Thursday, February 18, 2010

Are Neanderthals Human?

So I was reading this article today about cloning neanderthals.  I'm not terribly sure its a good idea to clone neanderthals mostly because of the harm it would inflict on the undoubtedly hundreds of failed clones.  But thats another blog post for another time.  What got my interest piqued was this:

"I think there would be no question that if you cloned a Neanderthal, that individual would be recognized as having human rights under the Constitution and international treaties," says Lori Andrews, a professor at Chicago-Kent College of Law.
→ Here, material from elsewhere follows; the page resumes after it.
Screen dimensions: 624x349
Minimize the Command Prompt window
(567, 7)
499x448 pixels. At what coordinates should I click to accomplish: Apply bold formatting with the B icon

The law does not define what a human being is, but legal scholars are debating questions of human rights in cases involving genetic engineering. "This is a species-altering event," says Andrews, "it changes the way we are creating a new generation." How much does a human genome need to be changed before the individual created from it is no longer considered human?

Neanderthals are not human (scientifically).  So why would they have human rights?  Well the answer is easy, because the set of rights that we call human rights are not exclusively humans, but rather apply to all persons.  Assumedly if Spock from Star Trek were to beam down on earth right now, we would not deny him rights and protections that we grant to other human beings.

Thats simple enough.  But what makes something a human being?  Genome?  As we tinker and through natural evolution, our genome changes.  And if we change it enough, would we lose our rights?  Again, probably not.

But I want to put forth a bolder claim.  I want to say that either "human" is so hopelessly vague as to be a meaningless term, or that it applies to the things that we may create through genetic engineering, including a cloned neanderthal.  So I'm going against science here.  Neanderthals are human, in the same way that I'm Hawaiian (I'm not Hawaiian in the usual sense).  Being Chinese, my ancestors helped colonize polynesia, and eventually Hawaii.  Hawaii thus, are really just asians with some modifications. (This goes back to the race debate we were having with the census).

Now whereas race is almost a meaningless set of vague descriptions of a category, species identification is a little more exact.   It usually involves inter-breeding possibilities and such.  But presumedly we could interbreed with a very different species, so long as we modified the genetic recombination in a way to produce fertile offspring (this is what they supposedly do in Star Trek for interspecies children unless they were by sheer coincidence genetically compatible).

*edit*  Hmmm... apparently its not terribly controversial that neanderthals are human....  I take it all back.